### SOURCE MATERIAL
»»
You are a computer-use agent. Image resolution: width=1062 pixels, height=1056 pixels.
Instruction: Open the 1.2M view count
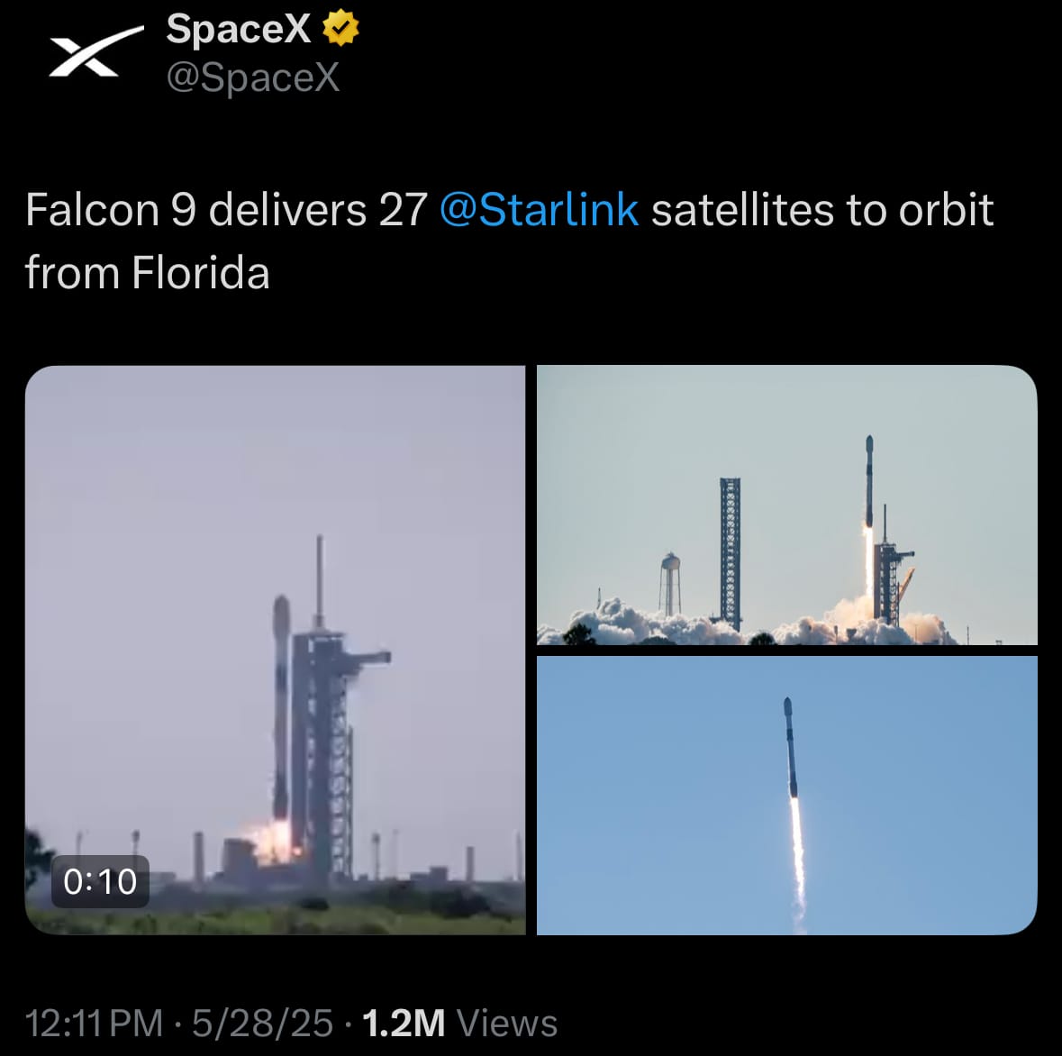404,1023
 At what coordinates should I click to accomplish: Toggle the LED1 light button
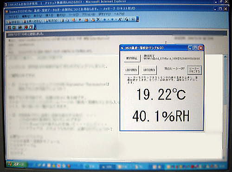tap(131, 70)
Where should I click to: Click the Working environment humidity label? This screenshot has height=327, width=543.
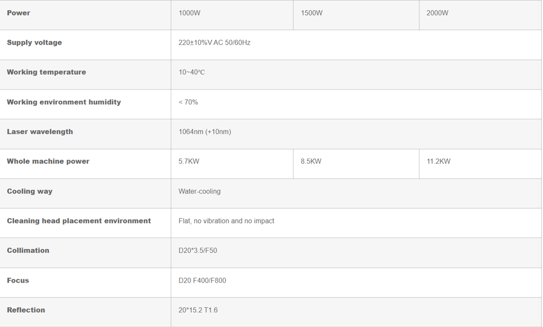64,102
««
»»
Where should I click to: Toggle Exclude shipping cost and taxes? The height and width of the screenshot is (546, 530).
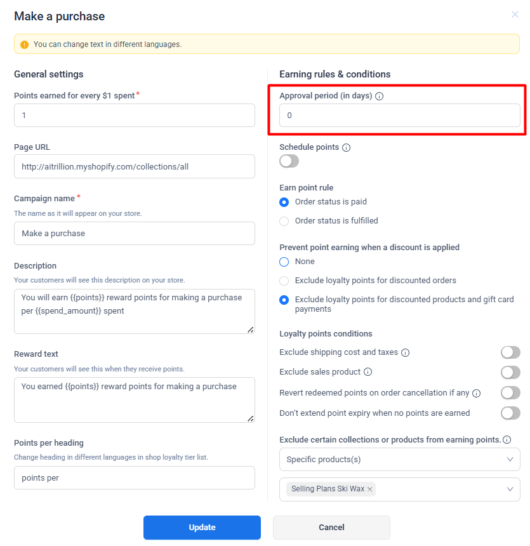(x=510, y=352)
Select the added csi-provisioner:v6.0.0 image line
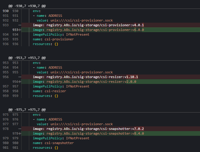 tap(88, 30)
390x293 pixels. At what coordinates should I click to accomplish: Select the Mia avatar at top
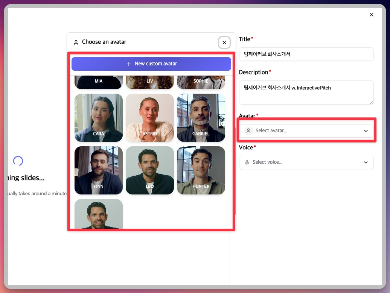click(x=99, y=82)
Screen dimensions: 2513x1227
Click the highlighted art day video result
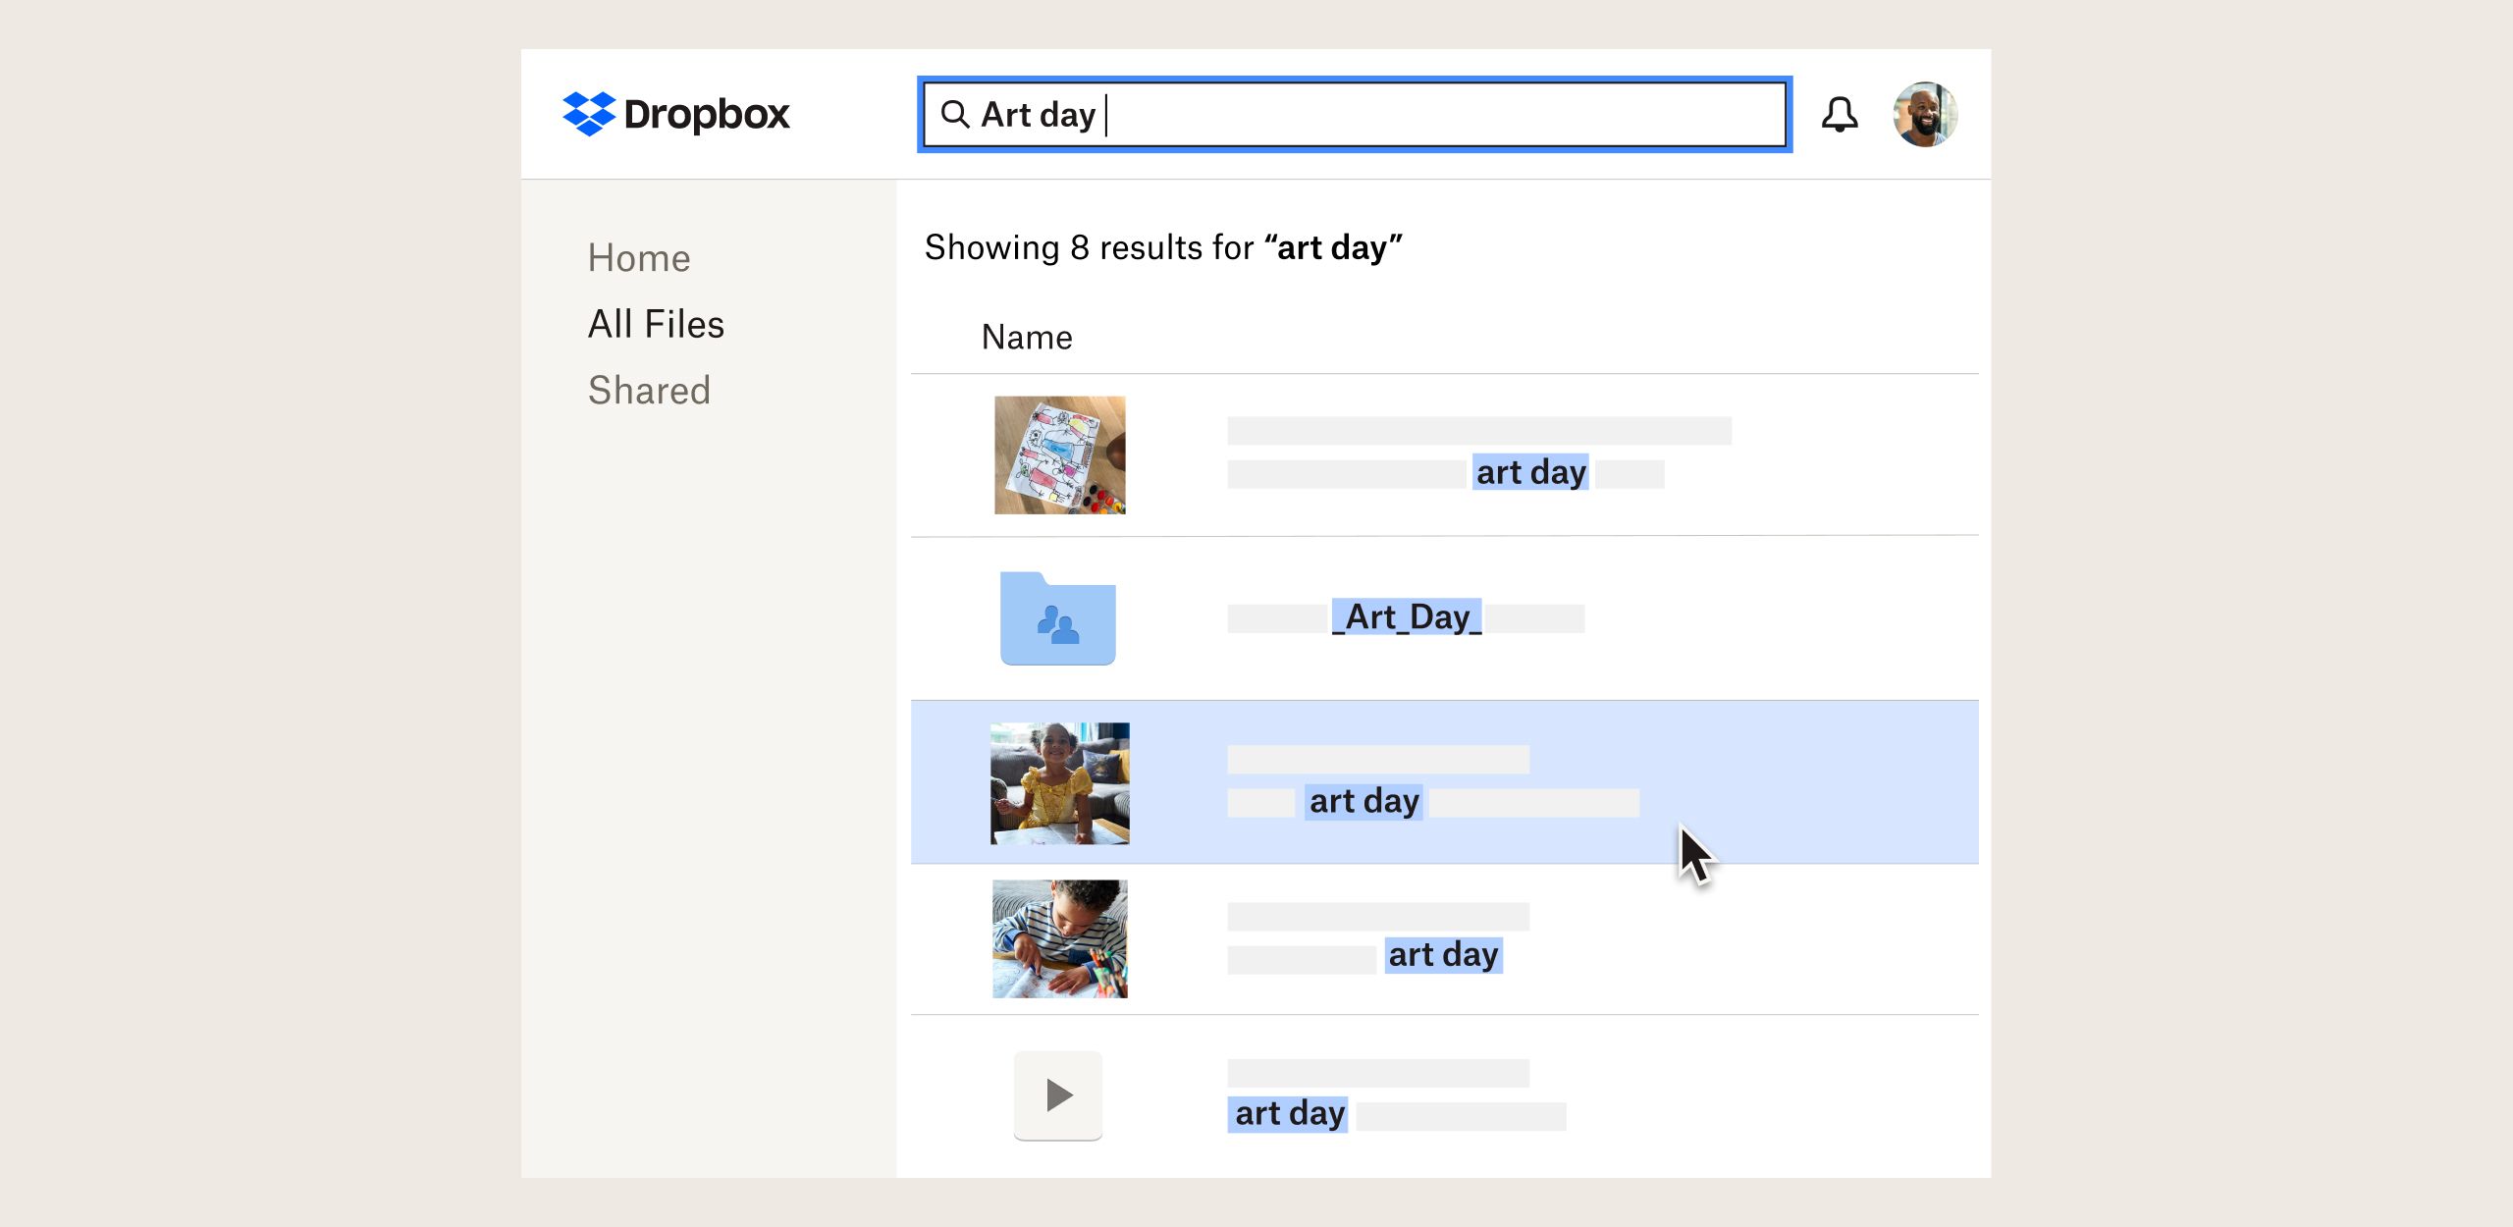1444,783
««
»»
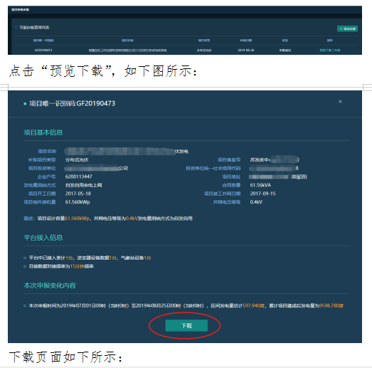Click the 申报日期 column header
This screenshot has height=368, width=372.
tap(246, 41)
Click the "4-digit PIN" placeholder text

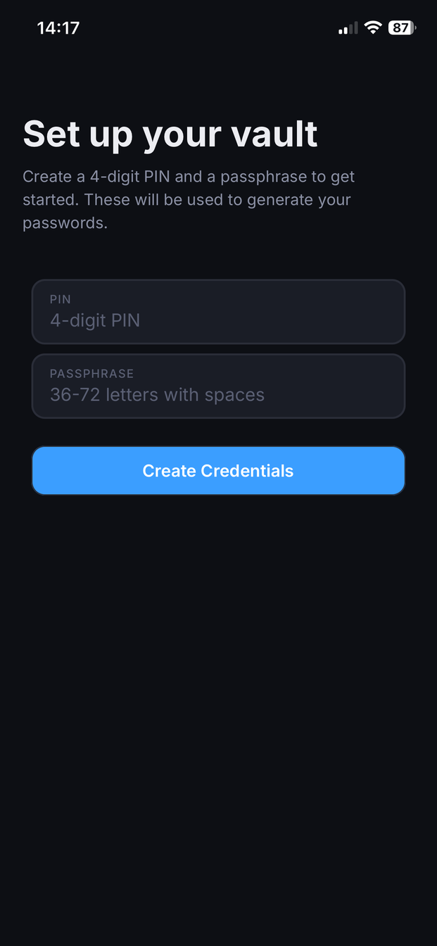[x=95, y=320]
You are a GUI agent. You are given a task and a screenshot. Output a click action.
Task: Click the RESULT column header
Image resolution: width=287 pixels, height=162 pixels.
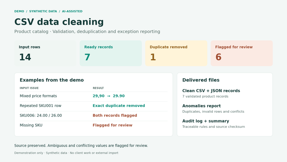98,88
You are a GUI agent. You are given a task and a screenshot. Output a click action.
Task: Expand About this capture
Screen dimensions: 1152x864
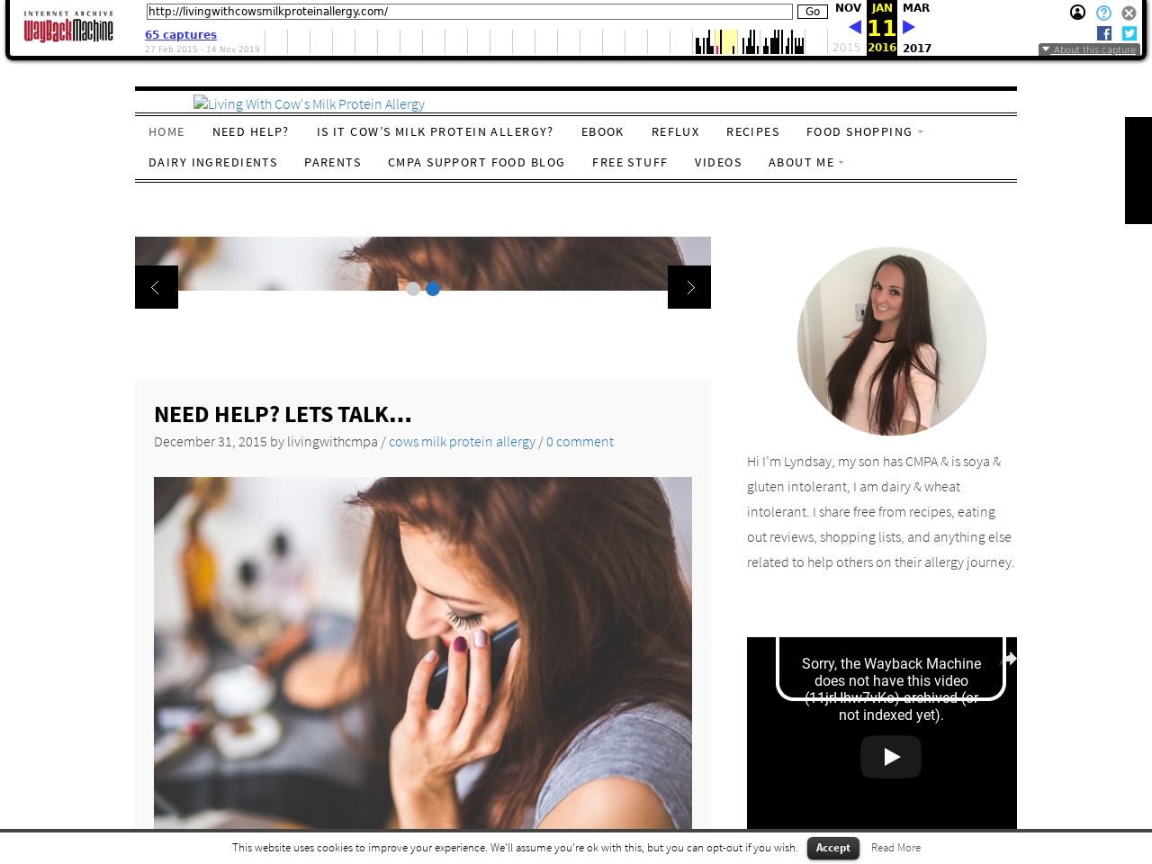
««
Lines holding "dimensions" are the ones to copy; find all of them in the listing.

### OUTPUT BELOW
Screen dimensions: 2513x1227
Screen dimensions: 1152x864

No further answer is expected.